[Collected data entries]
┏━━

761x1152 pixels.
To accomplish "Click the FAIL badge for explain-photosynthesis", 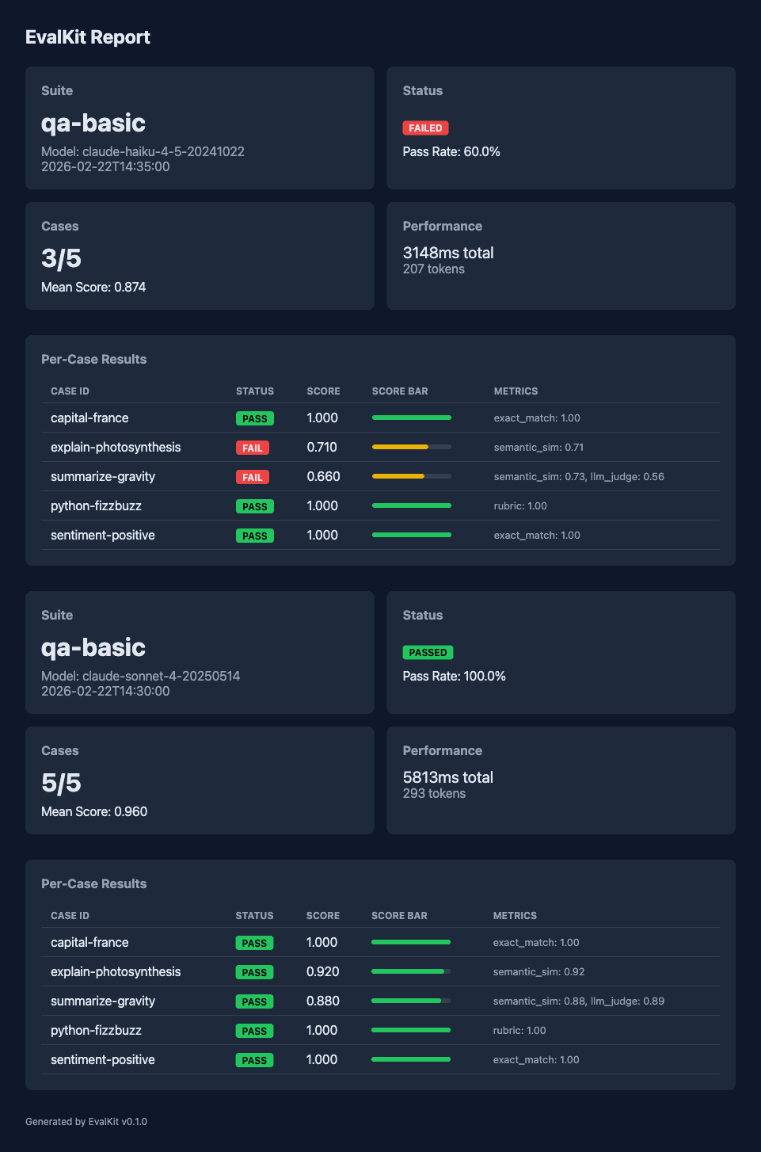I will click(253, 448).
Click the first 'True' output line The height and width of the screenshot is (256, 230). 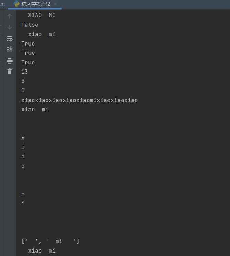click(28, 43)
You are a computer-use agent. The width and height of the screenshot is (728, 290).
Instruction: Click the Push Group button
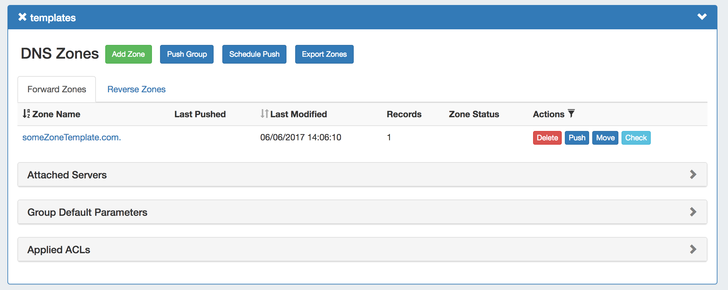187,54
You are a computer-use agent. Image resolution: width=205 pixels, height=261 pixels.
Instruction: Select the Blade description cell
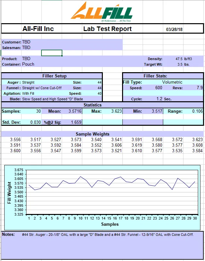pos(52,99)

┗━━

TASK INSTRUCTIONS
Scan the records above for the word "computer". Show each line in which it appears.

ANSWER TO THIS PROBLEM
You are a computer-use agent. The width and height of the screenshot is (728, 290).
You are a computer-use agent. Image resolution: width=205 pixels, height=261 pixels.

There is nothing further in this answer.